O episódio 199 do Papo Corrida foi um verdadeiro desfile de conquistas pernambucanas. Transmitido ao vivo, o podcast — apresentado por Washington Vaz e Lidianne Andrade — recebeu os grandes nomes que brilharam na Maratona de João Pessoa: Maria Elivânia, Marcos Antônio Pereira, Rafael Gomes Vaqueiro e o treinador Bruno Dourado.
“Foi uma festa de Pernambuco!”, definiu Washington, ao destacar a impressionante presença do estado entre os mais de 8 mil inscritos. Mas mais do que quantidade, Pernambuco entregou qualidade: dominou o pódio e derrubou os recordes da prova.
Maria Elivânia foi um dos grandes destaques. Com o tempo de 3h16min38s, ela superou o recorde anterior da potiguar Nina Barbalho, que havia vencido a edição passada com 3h19min25s. Estreando no podcast, Elivânia dividiu a conquista com quem a acompanha: “Corro para competir comigo mesma. Quando boto o pé na pista, minha alma sai do corpo. Essa vitória é um sonho realizado.” Ela também fez questão de agradecer ao seu treinador, Bruno Dourado, pela dedicação diária nos treinos.
No masculino, Marcos Antônio foi cirúrgico. O multicampeão correu com estratégia, sem forçar além da conta, e cravou 2h33min40s, superando o recorde da prova que era de Adriel Gomes da Hora (2h38min40s). “Era esse o objetivo: bater o tempo. E cumpri. Treinei para isso”, disse Marcos, que somou seu 35º pódio em maratonas — um feito raro e de respeito.
Quem também retornou à capital paraibana com autoridade foi Rafael Gomes Vaqueiro. Em 2024, ele já havia vencido os 21 km da maratona, e agora consagrou-se campeão dos 10 km, com o tempo de 33min24seg.

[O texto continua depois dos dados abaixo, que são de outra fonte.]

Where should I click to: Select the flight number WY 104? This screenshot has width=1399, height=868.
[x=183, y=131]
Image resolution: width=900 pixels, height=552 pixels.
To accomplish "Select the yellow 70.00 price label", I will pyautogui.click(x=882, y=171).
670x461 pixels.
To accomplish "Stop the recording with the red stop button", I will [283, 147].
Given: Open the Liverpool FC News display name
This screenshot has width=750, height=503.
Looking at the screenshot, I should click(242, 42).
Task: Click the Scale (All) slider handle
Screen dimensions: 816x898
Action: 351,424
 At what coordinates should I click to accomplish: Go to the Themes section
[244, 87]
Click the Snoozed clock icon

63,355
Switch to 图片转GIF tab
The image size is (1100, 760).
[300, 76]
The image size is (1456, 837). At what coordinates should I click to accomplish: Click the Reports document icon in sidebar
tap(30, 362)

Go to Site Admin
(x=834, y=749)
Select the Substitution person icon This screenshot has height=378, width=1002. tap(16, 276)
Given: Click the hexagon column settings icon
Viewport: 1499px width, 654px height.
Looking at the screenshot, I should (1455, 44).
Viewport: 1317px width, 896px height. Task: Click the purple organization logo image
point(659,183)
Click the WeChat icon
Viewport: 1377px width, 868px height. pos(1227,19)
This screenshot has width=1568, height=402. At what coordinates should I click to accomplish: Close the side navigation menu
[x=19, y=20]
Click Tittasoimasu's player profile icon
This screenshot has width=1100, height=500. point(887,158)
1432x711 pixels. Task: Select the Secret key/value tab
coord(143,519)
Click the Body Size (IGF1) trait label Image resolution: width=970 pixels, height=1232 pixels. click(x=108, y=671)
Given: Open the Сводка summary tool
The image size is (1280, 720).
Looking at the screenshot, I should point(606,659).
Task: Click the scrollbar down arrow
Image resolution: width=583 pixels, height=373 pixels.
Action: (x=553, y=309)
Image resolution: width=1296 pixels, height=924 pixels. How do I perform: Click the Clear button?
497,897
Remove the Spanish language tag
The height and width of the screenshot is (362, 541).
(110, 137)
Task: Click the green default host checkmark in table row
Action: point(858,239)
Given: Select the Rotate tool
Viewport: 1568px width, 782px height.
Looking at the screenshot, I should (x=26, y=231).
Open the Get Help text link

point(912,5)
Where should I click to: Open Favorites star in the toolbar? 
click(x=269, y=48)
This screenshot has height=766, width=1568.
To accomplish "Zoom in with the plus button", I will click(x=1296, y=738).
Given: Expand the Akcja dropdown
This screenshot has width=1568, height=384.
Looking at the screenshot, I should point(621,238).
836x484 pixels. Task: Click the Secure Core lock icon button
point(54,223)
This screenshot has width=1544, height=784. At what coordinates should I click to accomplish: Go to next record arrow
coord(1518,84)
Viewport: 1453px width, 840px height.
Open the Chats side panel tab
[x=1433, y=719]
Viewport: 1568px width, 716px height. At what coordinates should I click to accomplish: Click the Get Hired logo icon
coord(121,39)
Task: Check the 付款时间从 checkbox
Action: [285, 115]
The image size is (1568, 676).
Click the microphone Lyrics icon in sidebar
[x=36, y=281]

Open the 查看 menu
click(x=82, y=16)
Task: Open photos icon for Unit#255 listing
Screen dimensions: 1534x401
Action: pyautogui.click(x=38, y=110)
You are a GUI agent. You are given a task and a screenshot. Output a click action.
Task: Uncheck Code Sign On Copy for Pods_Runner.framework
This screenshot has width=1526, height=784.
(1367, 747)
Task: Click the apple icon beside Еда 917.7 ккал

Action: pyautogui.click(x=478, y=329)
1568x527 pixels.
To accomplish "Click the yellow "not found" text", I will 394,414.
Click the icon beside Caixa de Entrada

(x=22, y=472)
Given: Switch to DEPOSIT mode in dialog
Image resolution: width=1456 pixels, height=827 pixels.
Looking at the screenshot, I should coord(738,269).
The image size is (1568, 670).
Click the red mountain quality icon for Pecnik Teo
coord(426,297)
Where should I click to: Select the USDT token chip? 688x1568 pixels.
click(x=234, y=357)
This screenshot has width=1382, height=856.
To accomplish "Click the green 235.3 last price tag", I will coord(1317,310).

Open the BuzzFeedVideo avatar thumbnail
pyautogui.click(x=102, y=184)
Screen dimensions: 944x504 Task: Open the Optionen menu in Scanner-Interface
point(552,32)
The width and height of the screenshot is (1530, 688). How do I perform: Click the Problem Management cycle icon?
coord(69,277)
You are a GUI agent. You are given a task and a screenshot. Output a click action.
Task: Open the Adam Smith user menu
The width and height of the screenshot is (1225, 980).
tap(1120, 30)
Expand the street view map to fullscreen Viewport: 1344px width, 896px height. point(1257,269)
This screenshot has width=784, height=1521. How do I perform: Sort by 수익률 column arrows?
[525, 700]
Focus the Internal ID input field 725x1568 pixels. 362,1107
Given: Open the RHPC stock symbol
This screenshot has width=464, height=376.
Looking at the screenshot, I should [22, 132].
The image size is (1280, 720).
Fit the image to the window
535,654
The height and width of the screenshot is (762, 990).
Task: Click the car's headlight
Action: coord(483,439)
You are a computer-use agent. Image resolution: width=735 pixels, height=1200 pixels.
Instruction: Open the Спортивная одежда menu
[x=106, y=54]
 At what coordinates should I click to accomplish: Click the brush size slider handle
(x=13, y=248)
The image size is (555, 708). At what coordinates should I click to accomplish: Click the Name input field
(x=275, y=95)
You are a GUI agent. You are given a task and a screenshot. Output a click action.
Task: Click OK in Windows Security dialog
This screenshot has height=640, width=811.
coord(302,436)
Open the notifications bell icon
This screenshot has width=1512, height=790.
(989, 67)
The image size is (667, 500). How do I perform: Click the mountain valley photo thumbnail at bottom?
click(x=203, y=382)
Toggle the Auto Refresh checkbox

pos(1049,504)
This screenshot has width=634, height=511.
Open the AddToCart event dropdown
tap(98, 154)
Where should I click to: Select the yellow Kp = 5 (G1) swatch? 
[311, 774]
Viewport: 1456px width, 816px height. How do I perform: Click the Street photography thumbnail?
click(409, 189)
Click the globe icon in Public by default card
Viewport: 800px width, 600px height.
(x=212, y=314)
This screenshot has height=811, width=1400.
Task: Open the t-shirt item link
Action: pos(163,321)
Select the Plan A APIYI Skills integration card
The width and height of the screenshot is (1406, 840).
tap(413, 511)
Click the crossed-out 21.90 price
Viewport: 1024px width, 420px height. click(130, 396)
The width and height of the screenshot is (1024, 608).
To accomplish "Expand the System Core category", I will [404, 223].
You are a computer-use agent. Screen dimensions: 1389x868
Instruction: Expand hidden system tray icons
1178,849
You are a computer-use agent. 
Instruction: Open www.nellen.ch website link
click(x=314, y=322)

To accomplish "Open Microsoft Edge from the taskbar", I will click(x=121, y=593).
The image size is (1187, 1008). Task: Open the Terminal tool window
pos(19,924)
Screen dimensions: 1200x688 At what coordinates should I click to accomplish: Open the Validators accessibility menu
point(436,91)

Vaqueiro emocionou o público ao contar sua trajetória: “Fui abandonado por pai e mãe, vivi na rua. Hoje, vivo do atletismo. Meu sonho é correr pelo mundo.” Sem usar relógio, ele corre com instinto e leitura de prova. “Quando vi que tava bem, soltei a perna e disse: ‘tá ganho, pai!’”, contou com sorriso e humildade.
Bruno Dourado, treinador de Elivânia, também completou a prova com 3h48min, somando sua 78ª maratona. “Este é um ano de rodagem para mim. Algumas provas são para performance, outras para curtir e acompanhar de perto a evolução dos alunos. João Pessoa foi especial — e ver Eli bater o recorde foi o ponto alto.”
A Maratona de João Pessoa, apesar de não oferecer premiação direta em dinheiro, bonificou financeiramente as quebras de recorde — o que motivou performances memoráveis. Mais do que troféus, o episódio celebrou resistência, estratégia, superação e pertencimento. Como bem disse Lidianne: “Não é só ganhar fora de casa, é mostrar para o que a gente treina. E Pernambuco mostrou.”